My only problem with that is how do you position that in such a way to bring in new viewers who aren't as familiar with Star Trek as the rest of us? Doing a sequel to over 700+ hours of entertainment that a potential audience hasn't seen is a tricky move, in my opinion.
Just because it's after that stuff doesn't mean the previous series are essential to the plot. If it was about a war with the Klingons, for example, the setup for that would all happen within the series. Anyway, DS9 and VOY can be watched on their own just fine, so why couldn't a new series?
 
This trailer got me more excited for the show than the first one did.
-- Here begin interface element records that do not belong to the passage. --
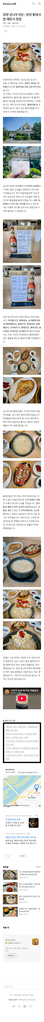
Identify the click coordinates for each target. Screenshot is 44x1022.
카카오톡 (25, 995)
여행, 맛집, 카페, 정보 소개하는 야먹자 (17, 949)
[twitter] (13, 1006)
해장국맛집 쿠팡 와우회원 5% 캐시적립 (22, 837)
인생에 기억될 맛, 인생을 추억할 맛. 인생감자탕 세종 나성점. (15, 824)
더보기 (38, 866)
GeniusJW (9, 4)
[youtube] (24, 1006)
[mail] (30, 1006)
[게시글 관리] (14, 856)
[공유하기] (11, 856)
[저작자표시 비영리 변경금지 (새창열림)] (31, 856)
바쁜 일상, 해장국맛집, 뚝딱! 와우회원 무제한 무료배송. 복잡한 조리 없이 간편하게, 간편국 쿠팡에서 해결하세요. (22, 842)
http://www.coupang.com (16, 833)
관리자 (31, 995)
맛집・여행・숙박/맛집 (10, 23)
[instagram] (19, 1006)
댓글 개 (6, 927)
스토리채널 (17, 995)
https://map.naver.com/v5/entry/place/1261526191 (19, 816)
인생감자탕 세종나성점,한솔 (14, 819)
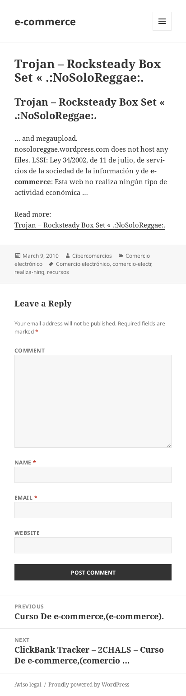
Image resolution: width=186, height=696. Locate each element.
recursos (58, 272)
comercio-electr (131, 264)
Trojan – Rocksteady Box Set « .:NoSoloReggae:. (89, 224)
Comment (29, 350)
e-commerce (45, 21)
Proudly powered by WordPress (88, 684)
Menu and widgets (162, 30)
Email (25, 497)
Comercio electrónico (83, 264)
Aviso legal (28, 684)
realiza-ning (29, 272)
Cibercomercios (92, 256)
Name (25, 462)
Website (27, 533)
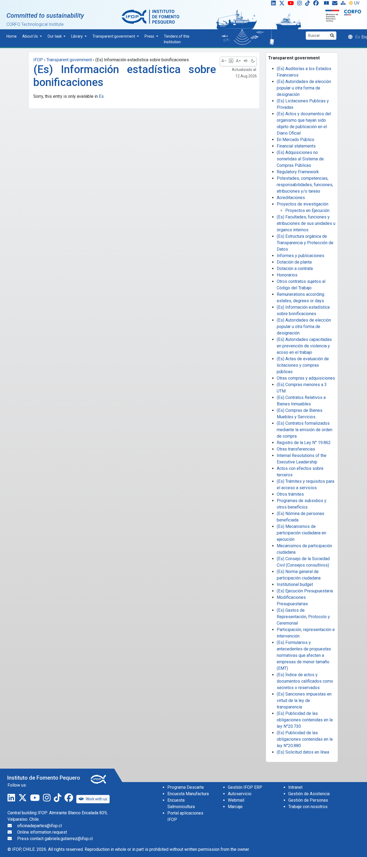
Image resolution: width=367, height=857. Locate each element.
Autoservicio (239, 793)
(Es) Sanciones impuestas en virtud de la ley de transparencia (304, 701)
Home (11, 36)
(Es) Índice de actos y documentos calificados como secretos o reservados (305, 681)
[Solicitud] (336, 4)
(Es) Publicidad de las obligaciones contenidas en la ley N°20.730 (305, 720)
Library (77, 36)
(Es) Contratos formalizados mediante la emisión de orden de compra (304, 430)
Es (101, 96)
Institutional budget (295, 584)
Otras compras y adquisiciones (306, 378)
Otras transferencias (296, 449)
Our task (55, 36)
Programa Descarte (185, 787)
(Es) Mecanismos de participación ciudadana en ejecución (301, 533)
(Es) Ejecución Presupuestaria (305, 590)
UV (356, 3)
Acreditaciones (291, 197)
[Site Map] (344, 4)
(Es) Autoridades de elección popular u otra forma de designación (304, 88)
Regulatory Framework (298, 171)
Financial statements (296, 146)
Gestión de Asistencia (309, 793)
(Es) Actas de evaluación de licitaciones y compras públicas (303, 365)
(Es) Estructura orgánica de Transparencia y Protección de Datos (305, 243)
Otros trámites (290, 494)
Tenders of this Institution (176, 39)
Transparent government (114, 36)
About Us (30, 36)
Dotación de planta (294, 262)
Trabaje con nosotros (308, 806)
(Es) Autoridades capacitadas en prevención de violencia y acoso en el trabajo (304, 346)
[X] (283, 4)
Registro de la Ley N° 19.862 (304, 442)
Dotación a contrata (295, 268)
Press (150, 36)
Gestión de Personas (308, 800)
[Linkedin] (272, 4)
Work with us (96, 799)
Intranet (295, 787)
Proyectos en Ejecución (307, 210)
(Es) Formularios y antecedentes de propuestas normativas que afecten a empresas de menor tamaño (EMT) (304, 655)
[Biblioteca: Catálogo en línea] (327, 4)
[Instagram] (300, 4)
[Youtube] (292, 4)
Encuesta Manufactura (188, 793)
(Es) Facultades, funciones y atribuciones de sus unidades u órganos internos (306, 223)
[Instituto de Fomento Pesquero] (150, 16)
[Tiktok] (308, 4)
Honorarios (287, 275)
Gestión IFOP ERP (245, 787)
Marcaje (235, 806)
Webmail (236, 800)
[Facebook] (318, 4)
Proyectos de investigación (302, 204)
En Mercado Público (295, 139)
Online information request (42, 832)
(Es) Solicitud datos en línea (303, 752)
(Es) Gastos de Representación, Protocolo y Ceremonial (303, 617)
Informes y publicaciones (300, 255)
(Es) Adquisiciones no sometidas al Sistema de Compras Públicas (300, 159)
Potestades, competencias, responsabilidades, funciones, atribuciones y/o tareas (305, 185)
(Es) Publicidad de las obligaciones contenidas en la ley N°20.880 (305, 739)
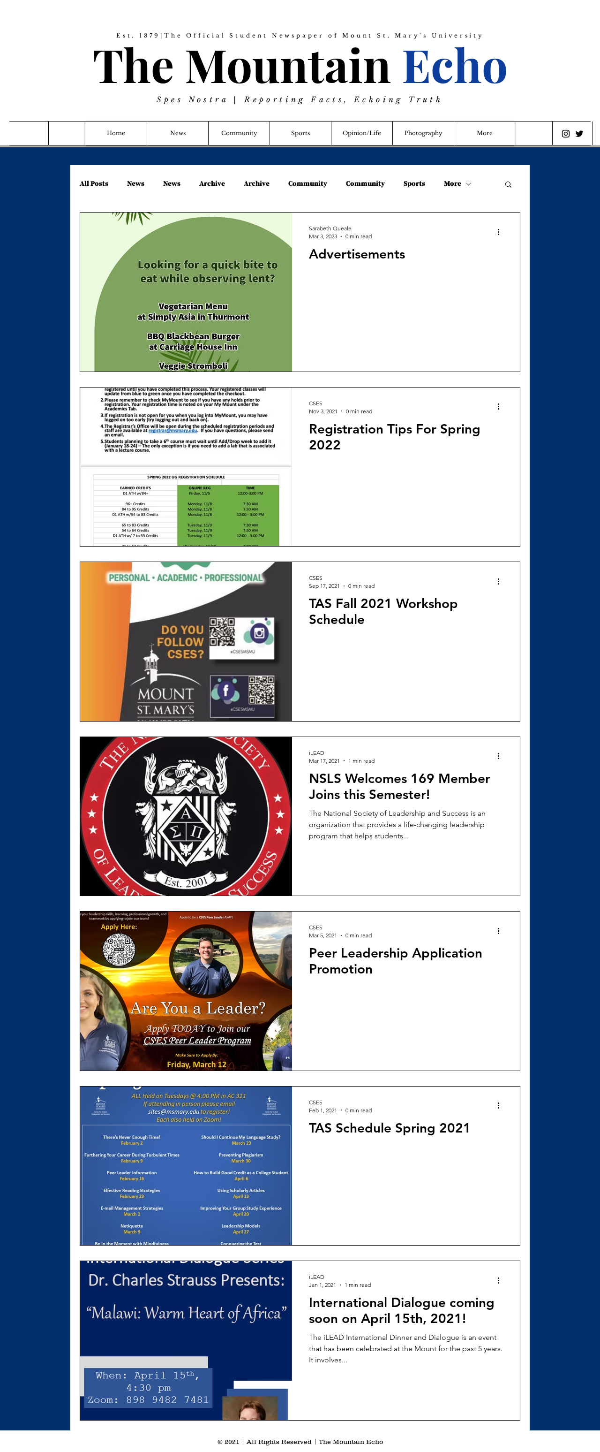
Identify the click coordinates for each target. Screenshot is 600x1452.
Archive (212, 184)
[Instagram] (566, 134)
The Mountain (300, 64)
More (452, 184)
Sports (414, 184)
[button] (508, 185)
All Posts (94, 184)
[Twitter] (579, 134)
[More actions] (501, 231)
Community (307, 184)
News (135, 184)
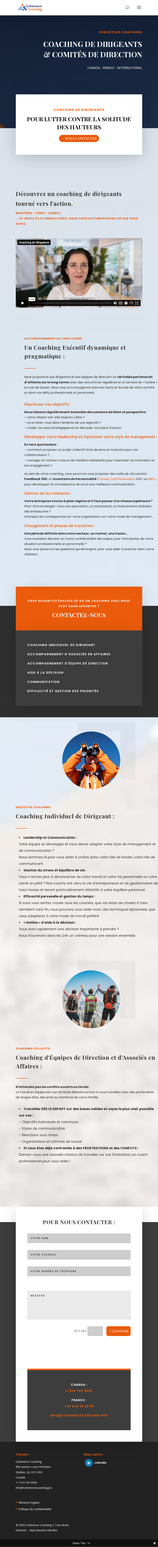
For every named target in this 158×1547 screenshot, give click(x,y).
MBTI (151, 479)
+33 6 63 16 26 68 (79, 1406)
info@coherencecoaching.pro (79, 1415)
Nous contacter (81, 138)
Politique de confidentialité (34, 1509)
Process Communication (115, 479)
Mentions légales (29, 1502)
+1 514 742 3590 (79, 1391)
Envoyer (121, 1331)
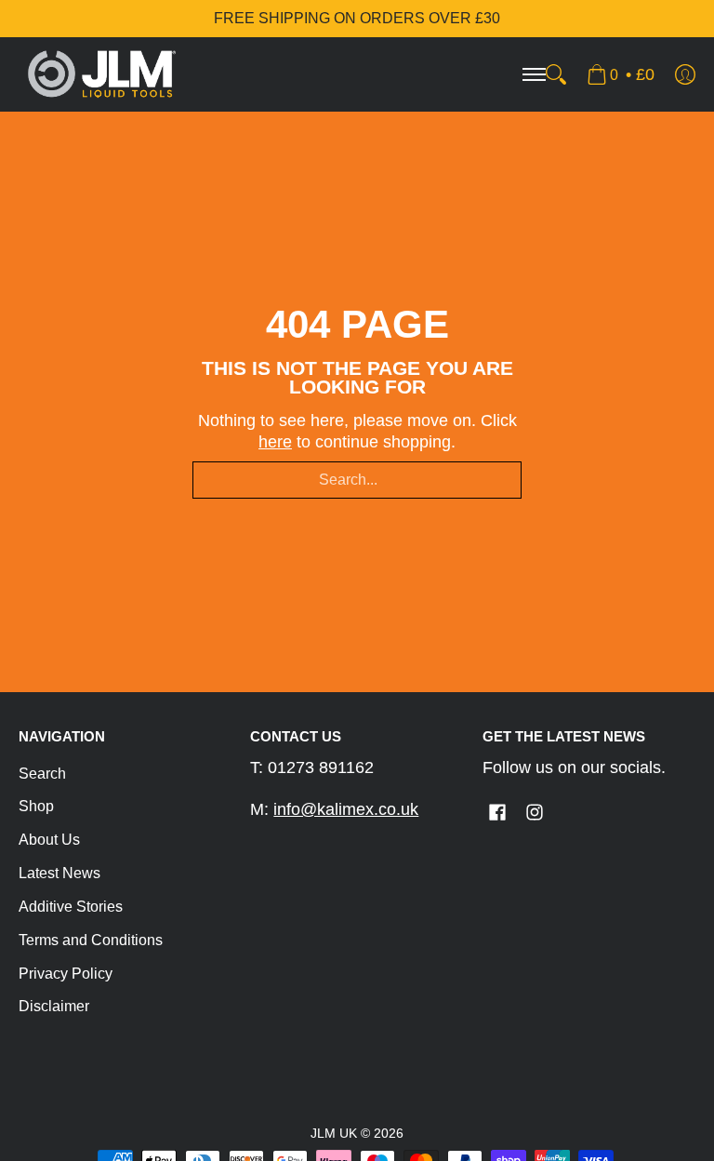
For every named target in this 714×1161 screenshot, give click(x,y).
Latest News (59, 873)
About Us (49, 839)
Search (42, 773)
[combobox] (357, 480)
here (275, 442)
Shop (36, 806)
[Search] (556, 74)
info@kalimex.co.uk (345, 809)
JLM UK (334, 1134)
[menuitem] (620, 74)
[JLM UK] (102, 74)
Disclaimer (54, 1006)
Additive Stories (71, 906)
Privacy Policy (65, 973)
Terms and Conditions (91, 940)
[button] (497, 814)
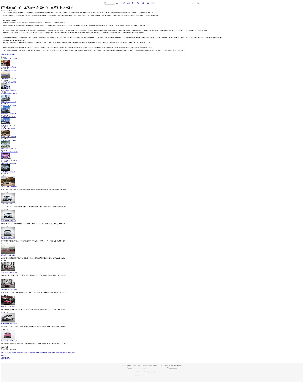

But I agree that everything looks a little too dark, grim and joyless. But that seems to be par for the course these days as the pretentious trend in movies and television. Heaven forbid entertainment actually be fun. :rolleyes:

Kor

Space is disease and danger wrapped in darkness and silence.
- McCoy -
 
I remember DC Comics doing something in their "Trial of James T. Kirk" arc of issues, and Bela Oxmyx is called as a witness. It's actually really funny when he recounts how Kirk set up the Federation to collect a cut, and Oxmyx came to deliver it. He also brought McCoy's communicator and tossed it back to him at the hearing. It was really well written.
One of the best comics. I personally prefer Leonard James Akaar, but Oxmyx was great too.
 
Doing a sequel to over 700+ hours of entertainment that a potential audience hasn't seen is a tricky move, in my opinion.

IMHO, everyone, even youngsters, have seen plenty of Trek. Even if they aren't fans, they've been exposed to it in some shape or form. It's just embedded in pop-culture. It would be this way even if the Kelvin films hadn't existed.
 
For some reason I just don't find the war with the Klingons as interesting a concept as the Romulan War. This is one example of were I think the Klingons being different might help because it might make the conflict feel different from past conflicts with them.

I also think if they do this I want a war story that is more than just spaceships shooting at each other. We have seen plenty of that in Trek and I think DS9 covered that concept pretty well.

Also how much of this show do you think will be stuff taking place off the ship or ships? I wouldn't mind a "Stargate" or even "TOS" aproach were sometimes you might barely even see stuff taking place on a ship in a episode. To me that is were more scope can have advantage just as much as trying to create new and weird looking planets.